Last week I mentioned I went on a four night getaway with the in-laws that included driving in a vehicle all together for nine hours one way and sharing a hotel room with 6 people. It’s amazing what you can learn on a trip like this. I learned that living with people is very different than visiting them because you have to share things like space, attitude, yelling, etc. Oddly enough the conflict we faced wasn’t what you’d expect. The problem we faced was people were TOO NICE, and it was soooooo frustrating at times, especially when how do you not feel dumb for being frustrated for someone being nice to you? (me) “You’re such a nice person.” (other person) “Thanks.” (me) “That was meant to be an insult.” (other person) “Wow, you’re really good at clarifying.” (me) “Stop being so nice! Ahhhhh!” (other person) “Good for you for letting out your anger. I feel honored that you feel safe enough to show your true emotions with me.” At a certain point people can be so nice that you want to scream at them. Have you experienced this? Have you ever held a door for someone and they say “You go,” and then you say, “No, you go,” and they say, “No, you go,” and then you say, “No, you go,” and this continues on and on? It’ll drive you crazy: (me) “Stop being so nice!” (other person) “So be more like you?” The first night there was a fight over using the shower, but it was “You go first, and I’ll wait,” and “No, you go first, and I’ll wait,” over and over. It’s probably the lamest fight possible, and it’s all about people being TOO NICE. Here’s a scale to help explain this:
Thoughtless (-10)————Thoughtful (0) ————Overly Thoughtful (10)
For this chart, being Thoughtless is essentially being self absorbed, Thoughtful is being nice to a point, and Overly Thoughtful is when we get stuck in a battle over who gets to be thoughtful. Being Overly Thoughtful is a sign that we are TOO NICE to others and TOO HARD on ourselves.
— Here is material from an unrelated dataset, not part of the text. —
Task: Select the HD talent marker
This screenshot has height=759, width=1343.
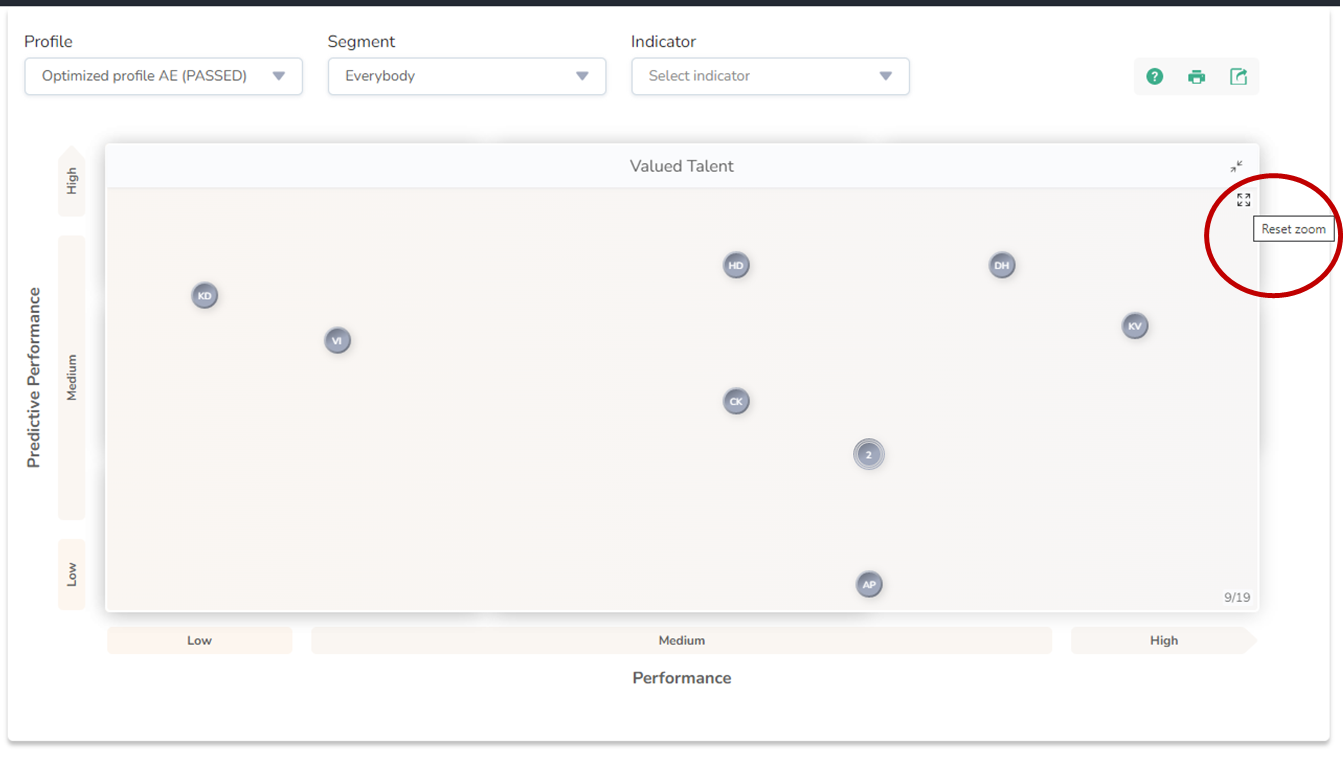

It essentially means we are hurting ourselves by putting others first, but at a certain point we need to put ourselves first. As far as problems go, having a group of people being Overly Thoughtful is the preferred problem, but it can still drive you crazy. Besides the useless battling, when someone is Overly Thoughtful they won’t let you do anything nice for them, so it feels completely one sided. We need to balance doing nice things for others and letting others do nice things for us. If we don’t let others do things for us and we’re Overly Thoughtful, it’s actually damaging for both parties: You get used up, and the other person feels guilt and/or gets a tainted idea of how relationships work. To resolve the shower fight the following nights, my wife and I just made sure we rushed to the hotel and were in and out of the shower before the others got back. Fortunately, it was a simple fix. For the rest of the weekend, however, I found myself having to be a little more selfish than I like to be because people were so Overly Thoughtful, and I was trying to prevent a stalemate of niceness. This leads to another chart that was very relevant for us on this trip:
Too Relaxed (-10) ————Relaxed to a Point (0) ———— Uptight (10)
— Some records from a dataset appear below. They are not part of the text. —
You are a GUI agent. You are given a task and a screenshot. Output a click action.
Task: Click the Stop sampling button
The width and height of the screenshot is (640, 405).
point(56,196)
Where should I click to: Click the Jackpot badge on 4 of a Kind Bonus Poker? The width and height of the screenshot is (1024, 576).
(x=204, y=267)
As thoughtful as the group was, there were times when people were Too Relaxed, which led to problems of being on time and seeing everything we wanted to see. Being Too Relaxed means we can be a pushover and/or simply not thinking about the bigger picture; we’re stuck in the moment. What’s interesting is the people who were Too Relaxed would then be categorized as Thoughtless because their being late affected others. For instance, when you say lets meet at 430am and you show up at 6am, that’s being pretty Thoughtless, and a sign that you were Too Relaxed about being ready earlier. What’s interesting, is the person who was often Too Relaxed usually ended up with extreme panic when she realized how late she was. This person would be upset for being late, so quickly flipped to being on the other end of the scale, Uptight. It’s like someone procrastinating studying for a test; they’re fine, fine, fine, and then explosion of anxiety. But had she been Relaxed to a Point, she would’ve been packed earlier thereby helping her be closer to being on time. Whether the Too Relaxed person becomes Uptight or not will vary depending on the person; what’s guaranteed, however, is if someone is Too Relaxed, someone else like me will become Uptight because I’m trying to keep some order… and I hate being uptight… even though I’m good at it. Thus, being Too Relaxed means you’re actually being Thoughtless because it affects others. Ultimately, this weekend was a flip of people being Overly Thoughtful with times of being Too Relaxed and Thoughtless. It was quite the experience. At the same time everyone got to experience me being Uptight, which is fun for them. Bottom line, try to be Thoughtful and Relaxed to a Point, or other people are going to end up being upset and Uptight, which is not good times.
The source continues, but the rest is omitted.